Stored records:
Segment Open

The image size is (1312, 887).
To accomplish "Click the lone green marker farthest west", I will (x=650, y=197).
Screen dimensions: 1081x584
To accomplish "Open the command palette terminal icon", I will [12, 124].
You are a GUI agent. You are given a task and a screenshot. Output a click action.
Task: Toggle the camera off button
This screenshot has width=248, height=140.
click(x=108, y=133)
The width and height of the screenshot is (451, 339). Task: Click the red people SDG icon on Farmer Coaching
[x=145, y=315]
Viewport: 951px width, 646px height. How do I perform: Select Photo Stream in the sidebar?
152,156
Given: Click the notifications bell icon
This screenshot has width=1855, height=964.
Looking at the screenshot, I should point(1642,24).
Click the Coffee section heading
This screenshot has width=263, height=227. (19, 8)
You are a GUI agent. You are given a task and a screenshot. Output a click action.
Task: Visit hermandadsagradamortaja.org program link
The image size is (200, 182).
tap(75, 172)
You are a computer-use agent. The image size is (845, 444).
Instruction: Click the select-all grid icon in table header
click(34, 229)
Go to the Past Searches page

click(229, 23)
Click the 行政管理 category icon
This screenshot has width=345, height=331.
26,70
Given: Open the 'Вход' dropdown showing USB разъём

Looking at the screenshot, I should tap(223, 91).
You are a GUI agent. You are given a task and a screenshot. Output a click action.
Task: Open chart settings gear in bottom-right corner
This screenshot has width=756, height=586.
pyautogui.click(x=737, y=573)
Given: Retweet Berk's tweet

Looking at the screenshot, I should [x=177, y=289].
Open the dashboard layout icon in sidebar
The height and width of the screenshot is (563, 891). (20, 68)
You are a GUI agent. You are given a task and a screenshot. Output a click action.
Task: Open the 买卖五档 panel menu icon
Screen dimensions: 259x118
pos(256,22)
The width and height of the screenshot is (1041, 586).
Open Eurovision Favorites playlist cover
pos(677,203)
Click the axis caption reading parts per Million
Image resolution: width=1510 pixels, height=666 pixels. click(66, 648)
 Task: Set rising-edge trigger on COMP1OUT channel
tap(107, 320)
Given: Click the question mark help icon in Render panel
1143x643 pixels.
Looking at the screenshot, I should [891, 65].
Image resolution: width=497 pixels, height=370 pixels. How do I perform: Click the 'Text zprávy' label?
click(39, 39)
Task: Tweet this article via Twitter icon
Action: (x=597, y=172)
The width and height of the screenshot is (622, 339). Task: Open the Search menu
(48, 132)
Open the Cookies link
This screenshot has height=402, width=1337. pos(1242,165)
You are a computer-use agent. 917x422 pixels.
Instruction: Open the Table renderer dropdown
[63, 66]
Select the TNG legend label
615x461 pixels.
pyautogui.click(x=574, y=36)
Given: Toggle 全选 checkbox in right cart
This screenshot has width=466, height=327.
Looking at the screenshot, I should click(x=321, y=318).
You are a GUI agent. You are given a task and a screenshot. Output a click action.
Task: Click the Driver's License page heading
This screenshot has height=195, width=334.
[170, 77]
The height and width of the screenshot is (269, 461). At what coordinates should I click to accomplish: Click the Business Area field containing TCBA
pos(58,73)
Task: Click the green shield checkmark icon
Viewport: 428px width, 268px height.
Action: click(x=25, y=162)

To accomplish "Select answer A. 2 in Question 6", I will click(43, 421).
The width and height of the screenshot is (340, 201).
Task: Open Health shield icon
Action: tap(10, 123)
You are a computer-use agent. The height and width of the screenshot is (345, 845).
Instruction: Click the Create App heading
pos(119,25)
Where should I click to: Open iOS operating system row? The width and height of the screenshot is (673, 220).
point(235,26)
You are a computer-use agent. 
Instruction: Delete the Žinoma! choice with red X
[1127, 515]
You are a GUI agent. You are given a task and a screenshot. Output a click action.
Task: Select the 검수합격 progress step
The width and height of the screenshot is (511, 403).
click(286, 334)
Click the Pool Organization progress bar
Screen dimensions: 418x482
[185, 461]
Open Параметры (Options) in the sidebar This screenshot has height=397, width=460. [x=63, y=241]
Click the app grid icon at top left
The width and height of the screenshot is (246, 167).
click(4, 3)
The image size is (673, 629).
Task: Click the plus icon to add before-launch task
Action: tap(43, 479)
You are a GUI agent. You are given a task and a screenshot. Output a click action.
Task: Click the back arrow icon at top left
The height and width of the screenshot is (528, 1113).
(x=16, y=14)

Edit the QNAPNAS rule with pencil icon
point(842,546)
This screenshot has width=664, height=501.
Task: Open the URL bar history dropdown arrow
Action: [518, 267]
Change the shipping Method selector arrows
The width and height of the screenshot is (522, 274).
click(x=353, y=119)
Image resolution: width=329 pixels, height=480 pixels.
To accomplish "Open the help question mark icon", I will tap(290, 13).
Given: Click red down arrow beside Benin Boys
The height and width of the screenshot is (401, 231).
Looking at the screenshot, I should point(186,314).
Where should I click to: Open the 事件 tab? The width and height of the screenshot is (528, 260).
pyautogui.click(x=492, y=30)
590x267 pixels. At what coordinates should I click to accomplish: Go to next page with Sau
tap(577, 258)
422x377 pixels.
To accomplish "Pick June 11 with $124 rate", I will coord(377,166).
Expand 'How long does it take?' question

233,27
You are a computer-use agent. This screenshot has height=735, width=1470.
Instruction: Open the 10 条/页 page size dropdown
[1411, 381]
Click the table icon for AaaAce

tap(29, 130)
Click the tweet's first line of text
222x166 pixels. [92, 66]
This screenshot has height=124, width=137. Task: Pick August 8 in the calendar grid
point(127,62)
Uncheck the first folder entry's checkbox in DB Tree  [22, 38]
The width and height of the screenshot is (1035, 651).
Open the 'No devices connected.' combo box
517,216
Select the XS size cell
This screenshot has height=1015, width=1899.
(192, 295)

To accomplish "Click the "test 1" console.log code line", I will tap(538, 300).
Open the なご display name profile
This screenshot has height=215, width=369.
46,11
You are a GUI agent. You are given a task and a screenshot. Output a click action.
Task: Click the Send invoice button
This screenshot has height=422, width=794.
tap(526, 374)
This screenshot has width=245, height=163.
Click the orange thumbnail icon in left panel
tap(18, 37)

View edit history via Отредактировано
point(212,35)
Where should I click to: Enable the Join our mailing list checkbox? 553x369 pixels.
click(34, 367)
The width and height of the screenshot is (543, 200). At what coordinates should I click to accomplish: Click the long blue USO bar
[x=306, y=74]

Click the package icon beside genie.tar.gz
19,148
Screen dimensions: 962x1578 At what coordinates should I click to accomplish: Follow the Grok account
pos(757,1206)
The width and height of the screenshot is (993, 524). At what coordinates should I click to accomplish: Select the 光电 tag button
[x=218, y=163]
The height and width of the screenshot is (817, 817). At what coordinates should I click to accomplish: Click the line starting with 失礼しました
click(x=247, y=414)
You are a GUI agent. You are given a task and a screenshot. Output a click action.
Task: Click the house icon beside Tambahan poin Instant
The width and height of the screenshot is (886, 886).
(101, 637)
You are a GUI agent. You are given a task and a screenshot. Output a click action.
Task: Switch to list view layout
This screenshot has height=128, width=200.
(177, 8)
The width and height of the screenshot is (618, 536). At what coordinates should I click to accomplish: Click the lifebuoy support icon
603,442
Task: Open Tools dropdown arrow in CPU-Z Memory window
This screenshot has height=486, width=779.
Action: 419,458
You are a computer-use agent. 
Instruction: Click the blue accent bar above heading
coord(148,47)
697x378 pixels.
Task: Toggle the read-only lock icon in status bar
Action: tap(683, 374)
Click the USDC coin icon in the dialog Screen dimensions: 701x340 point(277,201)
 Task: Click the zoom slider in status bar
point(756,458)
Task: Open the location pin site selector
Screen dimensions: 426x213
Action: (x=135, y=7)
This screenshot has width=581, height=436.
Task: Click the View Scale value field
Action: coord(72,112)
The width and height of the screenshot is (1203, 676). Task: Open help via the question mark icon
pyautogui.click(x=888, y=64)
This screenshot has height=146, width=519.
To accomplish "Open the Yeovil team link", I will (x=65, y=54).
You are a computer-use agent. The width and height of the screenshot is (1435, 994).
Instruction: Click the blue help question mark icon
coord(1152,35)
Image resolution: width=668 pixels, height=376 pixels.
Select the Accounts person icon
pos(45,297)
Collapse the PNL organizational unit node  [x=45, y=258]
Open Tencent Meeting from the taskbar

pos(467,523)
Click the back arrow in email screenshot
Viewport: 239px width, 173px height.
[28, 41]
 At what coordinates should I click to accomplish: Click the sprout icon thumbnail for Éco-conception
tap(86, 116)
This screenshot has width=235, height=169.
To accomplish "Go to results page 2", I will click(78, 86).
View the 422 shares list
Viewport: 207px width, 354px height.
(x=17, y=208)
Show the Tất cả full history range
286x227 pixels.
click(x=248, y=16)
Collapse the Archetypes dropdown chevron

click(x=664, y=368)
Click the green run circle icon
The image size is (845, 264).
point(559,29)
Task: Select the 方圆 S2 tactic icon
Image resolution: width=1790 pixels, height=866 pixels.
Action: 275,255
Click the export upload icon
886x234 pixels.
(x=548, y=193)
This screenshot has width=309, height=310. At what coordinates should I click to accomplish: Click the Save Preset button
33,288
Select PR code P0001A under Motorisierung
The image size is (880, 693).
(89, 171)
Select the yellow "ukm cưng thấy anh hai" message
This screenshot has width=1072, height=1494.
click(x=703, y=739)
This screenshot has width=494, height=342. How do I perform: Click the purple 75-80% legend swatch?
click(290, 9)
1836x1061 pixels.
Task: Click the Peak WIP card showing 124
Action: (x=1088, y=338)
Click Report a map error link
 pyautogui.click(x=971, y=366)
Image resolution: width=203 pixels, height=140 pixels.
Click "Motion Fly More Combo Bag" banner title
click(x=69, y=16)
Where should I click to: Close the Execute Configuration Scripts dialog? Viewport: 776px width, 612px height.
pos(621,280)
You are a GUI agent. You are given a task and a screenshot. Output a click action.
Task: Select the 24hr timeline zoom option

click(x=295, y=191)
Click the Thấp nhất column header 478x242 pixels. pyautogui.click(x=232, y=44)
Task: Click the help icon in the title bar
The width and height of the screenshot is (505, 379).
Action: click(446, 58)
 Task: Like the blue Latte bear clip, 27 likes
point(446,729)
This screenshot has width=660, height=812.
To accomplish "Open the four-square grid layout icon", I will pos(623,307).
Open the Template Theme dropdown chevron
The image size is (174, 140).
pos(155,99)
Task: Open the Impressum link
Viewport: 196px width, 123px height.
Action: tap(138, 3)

Segment Closed

# How to complete this task
Now copy each line of the entries that mentions "right".

# Exercise answer
Task: Open chart settings gear in bottom-right corner
Given: Toggle 全选 checkbox in right cart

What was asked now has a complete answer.